Acompanhamos a jornada de Zain (Zain Al Rafeea), um rapaz de 12 anos, sentenciado 5 anos por um esfaqueamento, e que mais tarde acaba por decidir processar os seus pais por negligência. É assim que o filme se introduz, com uma injustiça social que nos deixa intrigados para saber o que realmente aconteceu, com as restantes duas horas de filme mostrarem todo o caminho que fez chegar a este ponto.


Zain e a sua família tentam diariamente sobreviver nas melhores condições possíveis num bairro libanês, com o rapaz a trabalhar numa mercearia ao fundo da rua de onde vive, fazendo o seu melhor para trazer para casa bens essenciais, como água e comida para si o os seus irmãos. Mas após os pais de Zain casarem a sua filha de 11 anos com um homem mais velho, este foge de casa em busca de um novo começo, onde conhece a etiópia Rahil (Yordanos Shiferaw) e o seu filho bebé, Yonas (Boluwatife Treasure Bankole), também eles passando por várias dificuldades.

Cafarnaum revela-se ser um melodrama que nunca é demasiado pesado, retratando uma realidade social que nunca se devia ter tornado normal. Enquanto que Zain, como actor, aparenta ser mais adulto e com uma maturidade emocional que os modelos que devia seguir, sempre disposto a tomar as decisões mais difíceis e muitas vezes altruístas. É impossível não nos querermos sentir próximos do jovem, que cria uma ligação inquebrável com o espectador, pelo menos durante as duas horas de filme.
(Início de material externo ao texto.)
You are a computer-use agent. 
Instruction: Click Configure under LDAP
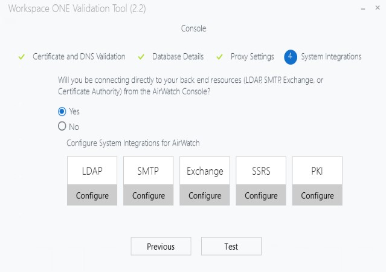point(92,196)

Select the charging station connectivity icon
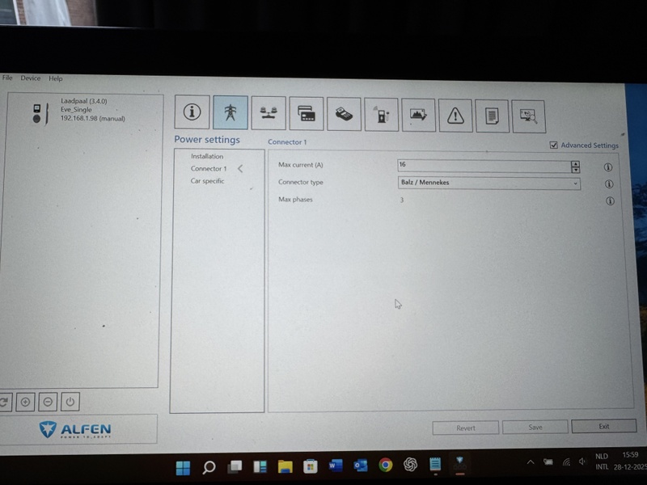click(x=380, y=113)
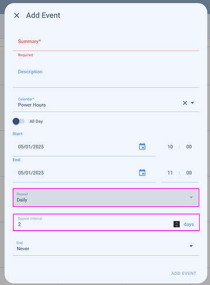
Task: Click the repeat interval stepper arrows
Action: pos(176,224)
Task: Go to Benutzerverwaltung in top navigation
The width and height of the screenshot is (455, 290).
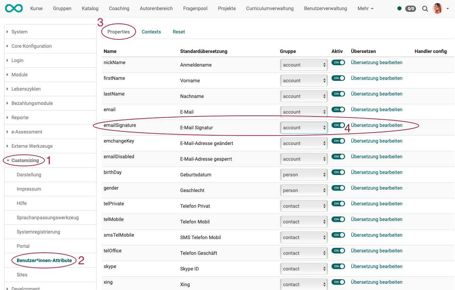Action: coord(325,8)
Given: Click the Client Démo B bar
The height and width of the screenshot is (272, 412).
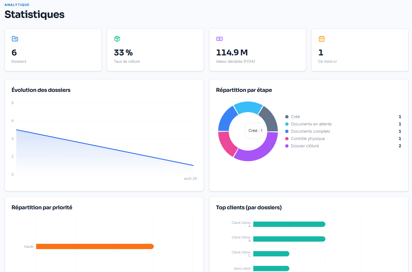Looking at the screenshot, I should pyautogui.click(x=289, y=239).
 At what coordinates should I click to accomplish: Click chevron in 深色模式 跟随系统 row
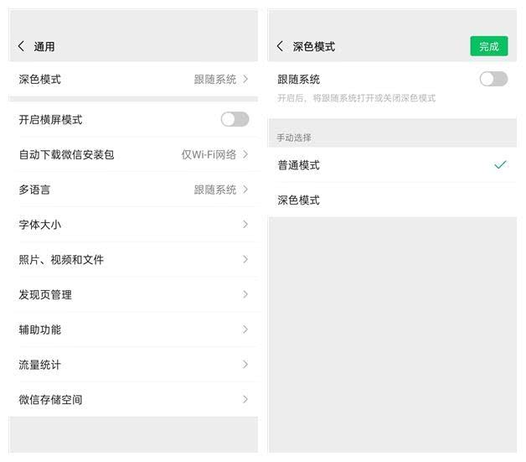[x=245, y=80]
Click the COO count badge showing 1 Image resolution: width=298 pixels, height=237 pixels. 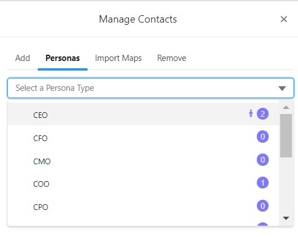(x=262, y=183)
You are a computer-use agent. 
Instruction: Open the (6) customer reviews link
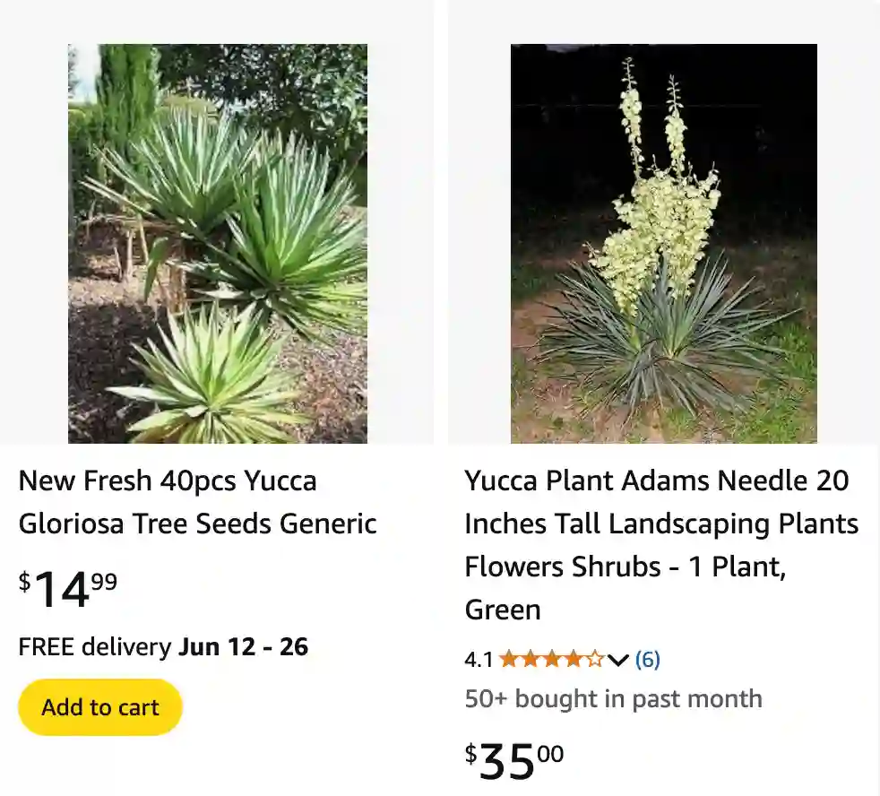coord(648,660)
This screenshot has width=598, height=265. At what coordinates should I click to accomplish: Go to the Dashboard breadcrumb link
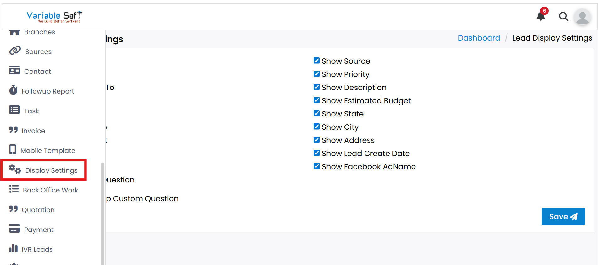click(479, 38)
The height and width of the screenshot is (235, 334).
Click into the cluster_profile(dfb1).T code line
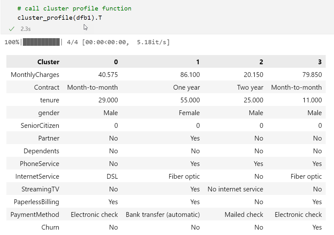(x=60, y=17)
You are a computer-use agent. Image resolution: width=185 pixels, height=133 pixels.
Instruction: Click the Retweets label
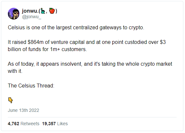tap(30, 124)
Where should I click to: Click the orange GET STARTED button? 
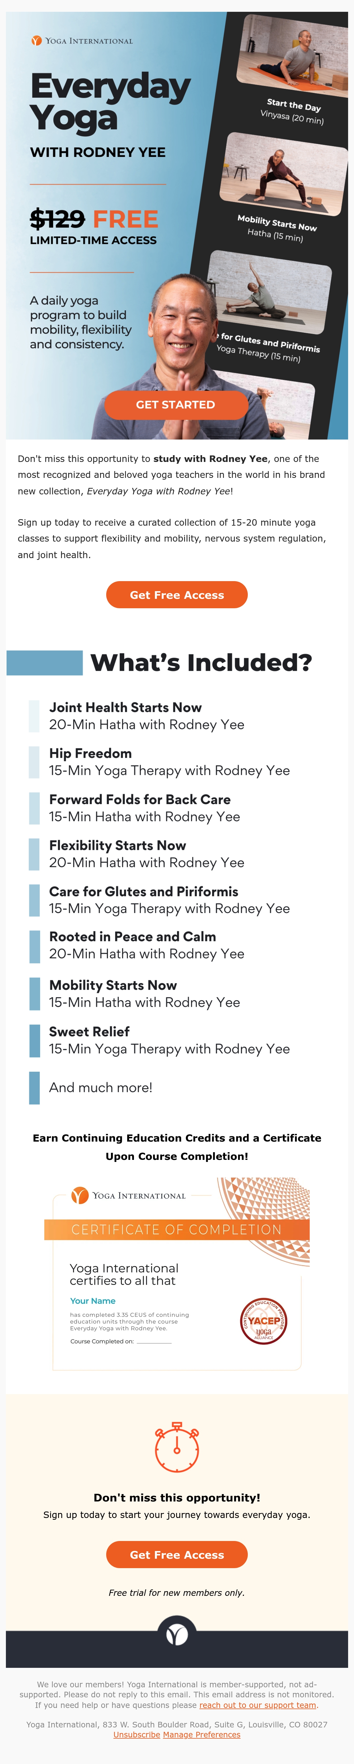(176, 405)
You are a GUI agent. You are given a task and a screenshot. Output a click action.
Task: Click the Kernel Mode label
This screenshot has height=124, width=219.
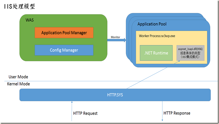18,84
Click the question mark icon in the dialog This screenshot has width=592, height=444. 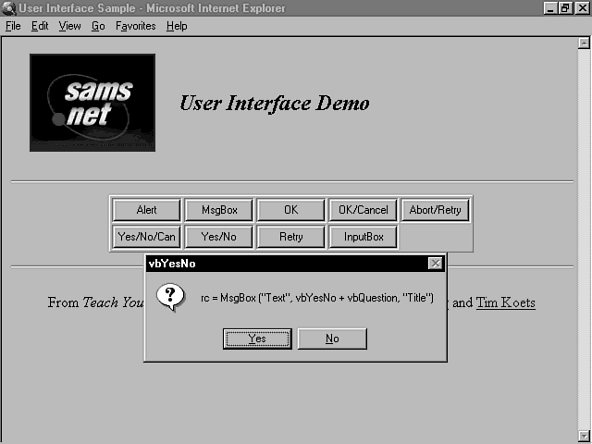(168, 297)
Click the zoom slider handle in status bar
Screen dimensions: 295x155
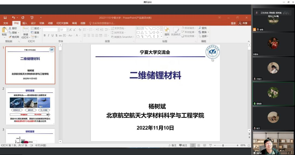click(x=223, y=145)
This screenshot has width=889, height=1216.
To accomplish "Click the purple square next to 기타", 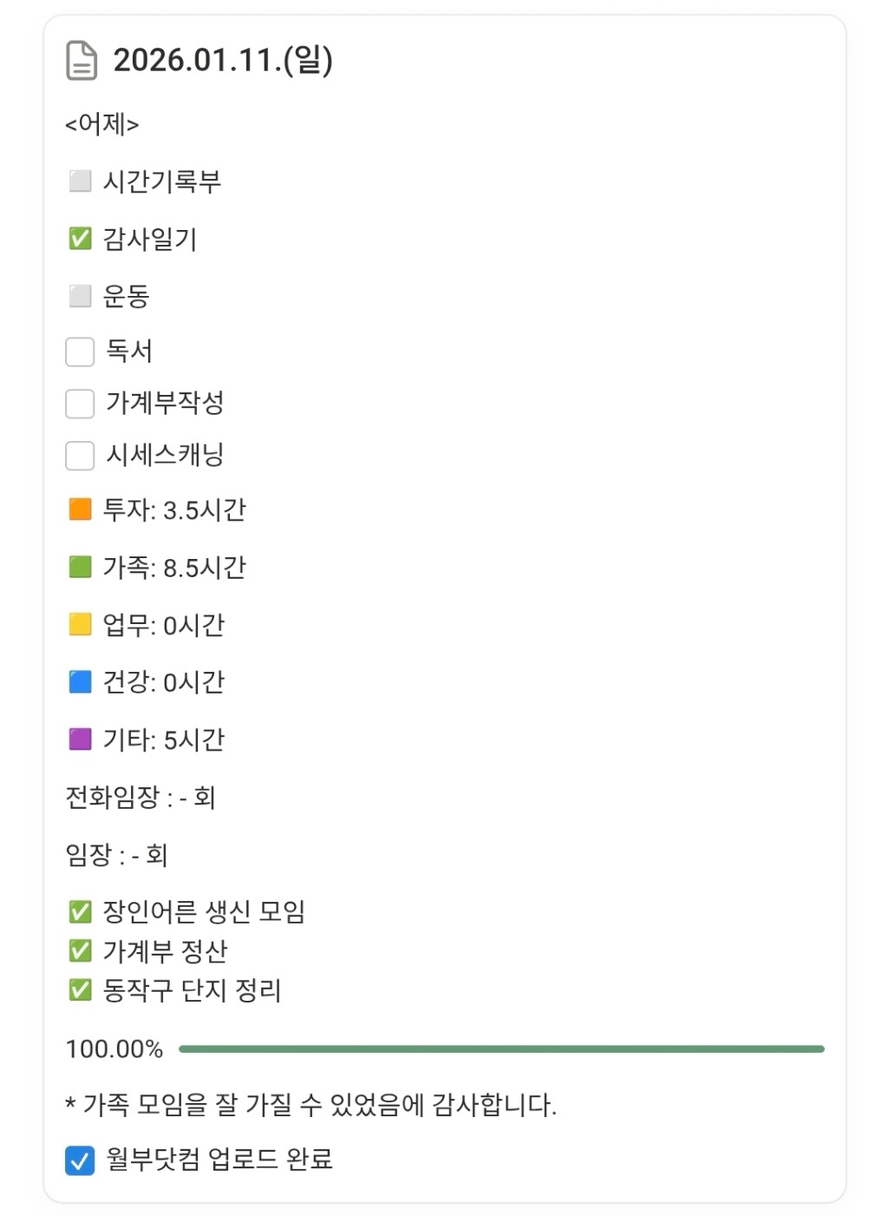I will tap(80, 739).
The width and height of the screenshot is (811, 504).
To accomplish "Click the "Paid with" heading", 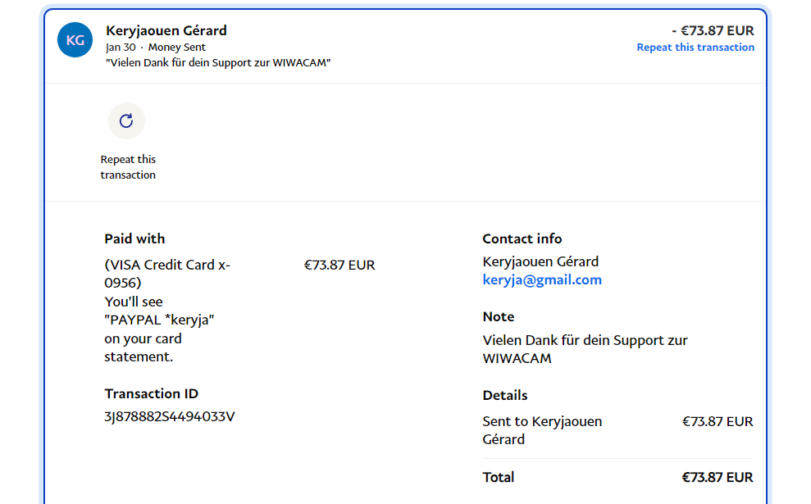I will point(134,238).
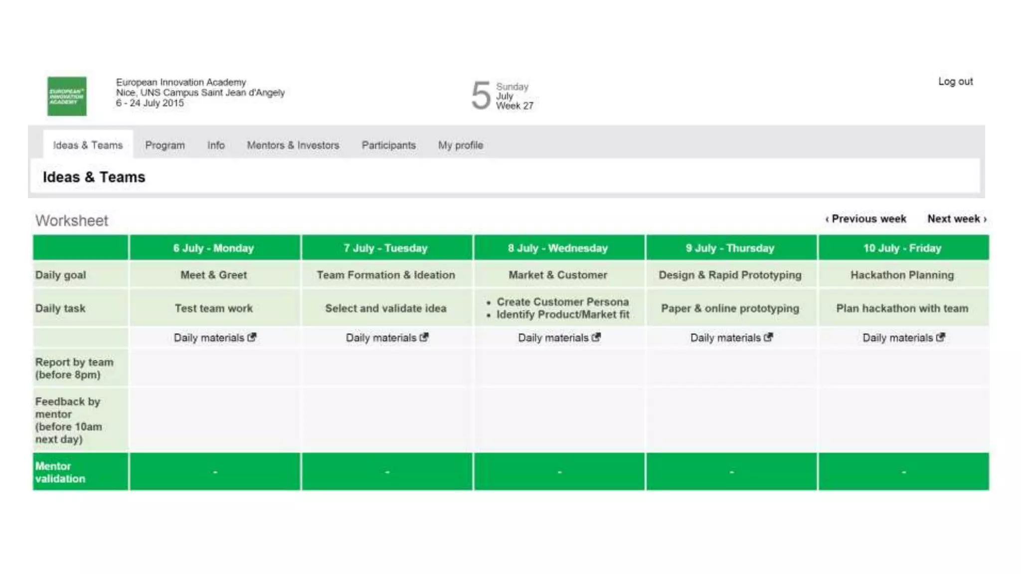The width and height of the screenshot is (1021, 574).
Task: Open Tuesday's Daily materials external link icon
Action: [424, 337]
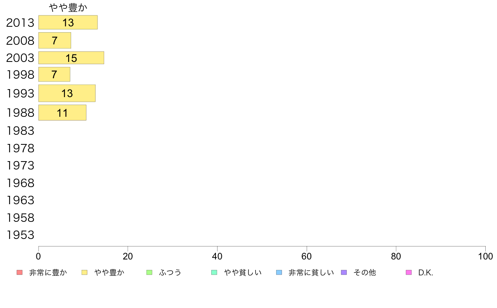Viewport: 497px width, 308px height.
Task: Select the 1988 bar showing 11
Action: (62, 113)
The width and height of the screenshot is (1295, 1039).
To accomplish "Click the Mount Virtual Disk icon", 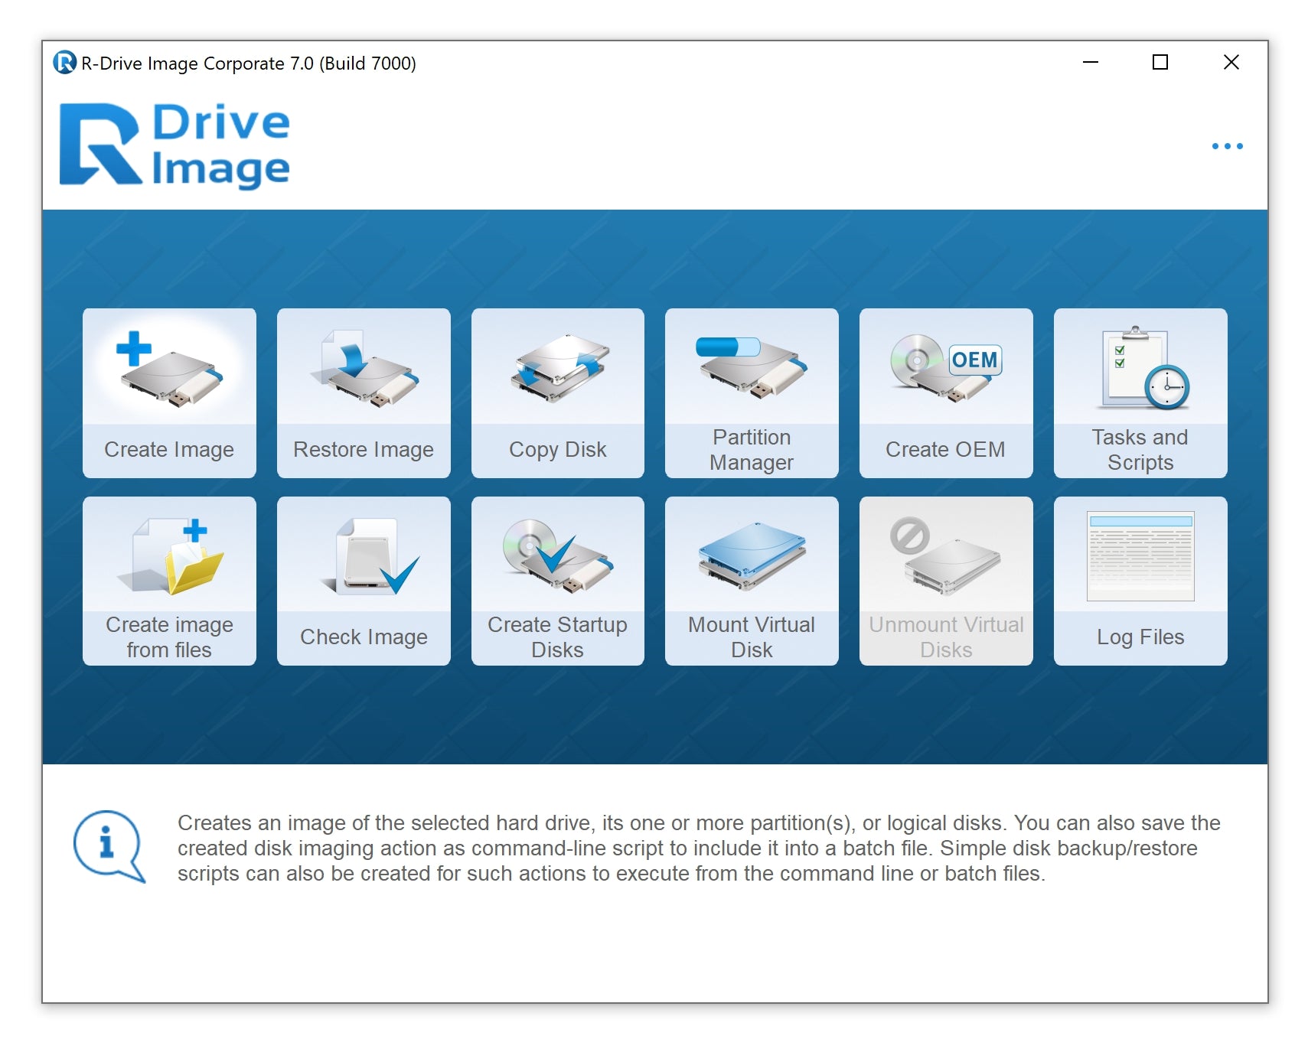I will (752, 555).
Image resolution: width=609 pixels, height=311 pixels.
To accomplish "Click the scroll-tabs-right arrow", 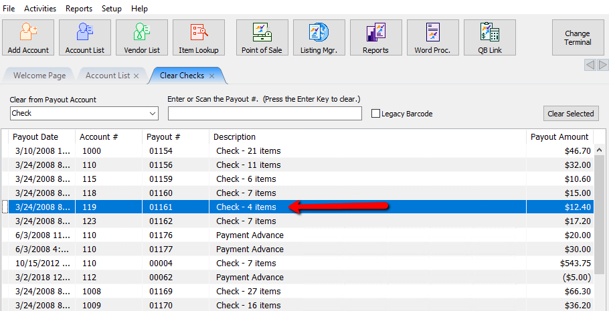I will pos(603,66).
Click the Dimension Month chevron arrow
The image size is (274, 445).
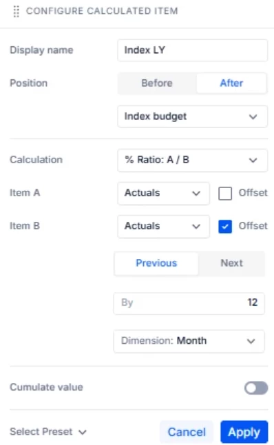pyautogui.click(x=251, y=341)
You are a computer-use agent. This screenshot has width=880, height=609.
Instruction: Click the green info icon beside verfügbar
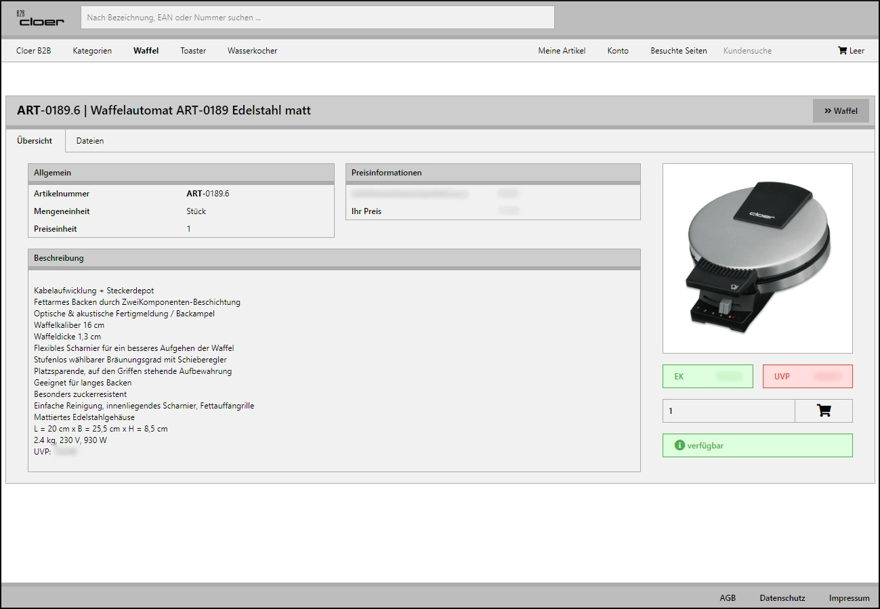coord(679,445)
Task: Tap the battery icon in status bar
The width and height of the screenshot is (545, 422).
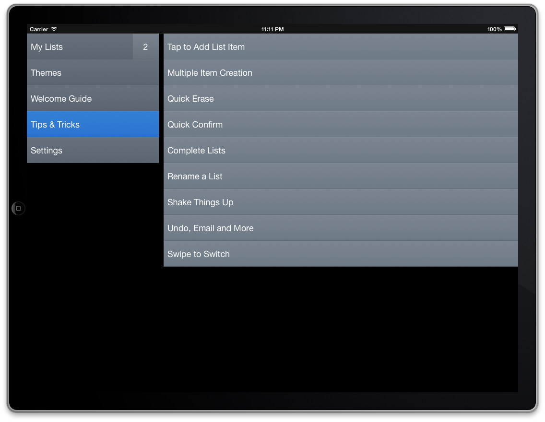Action: (x=509, y=29)
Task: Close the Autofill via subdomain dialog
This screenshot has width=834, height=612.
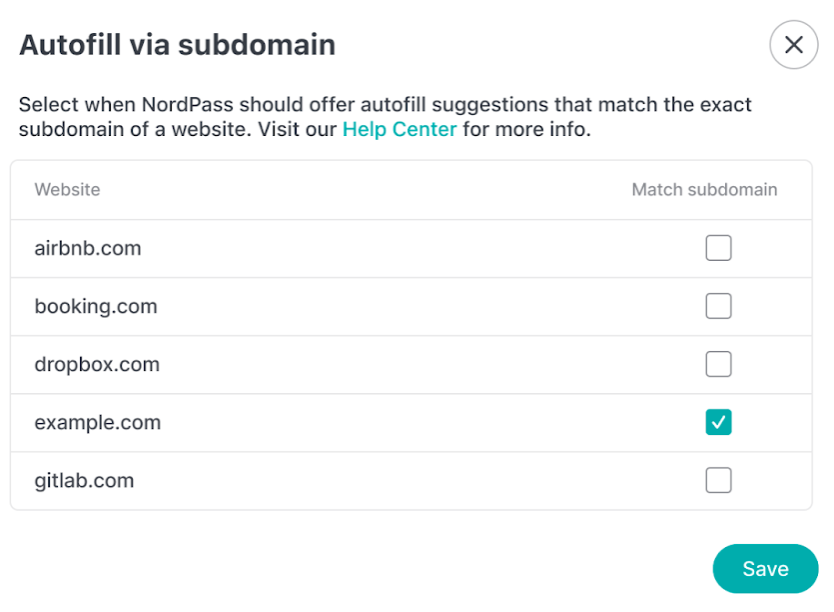Action: coord(793,45)
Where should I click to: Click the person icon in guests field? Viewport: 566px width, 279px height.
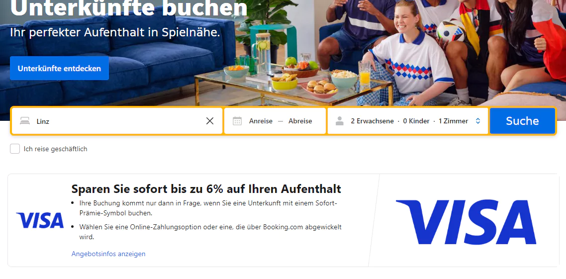[339, 121]
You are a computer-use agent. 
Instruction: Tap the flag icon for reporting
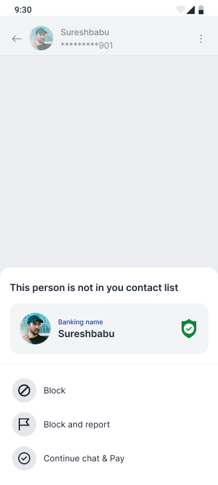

Ao ritmo natural, vamos percebendo tudo o que ele passou, culminando com o julgamento final, onde o juiz questiona todas as acções tomadas e as intenções por detrás da sua decisão legal, e nós em lágrimas por termos testemunhado algo de tão incrível, puxando pelo lado emocional do público.

Com isto, Nadine Labaki faz questão em criar um filme numa visão documental, com um excelente balanço de carga dramática, mostrando que por mais que a vida nos deite abaixo, cabe a nós levantarmos-nos mais forte. É por isso que Cafarnaum já é o filme que irá representar a Libânia na consideração para Melhor Filme Estrangeiro nos Óscares da Academia do próximo ano.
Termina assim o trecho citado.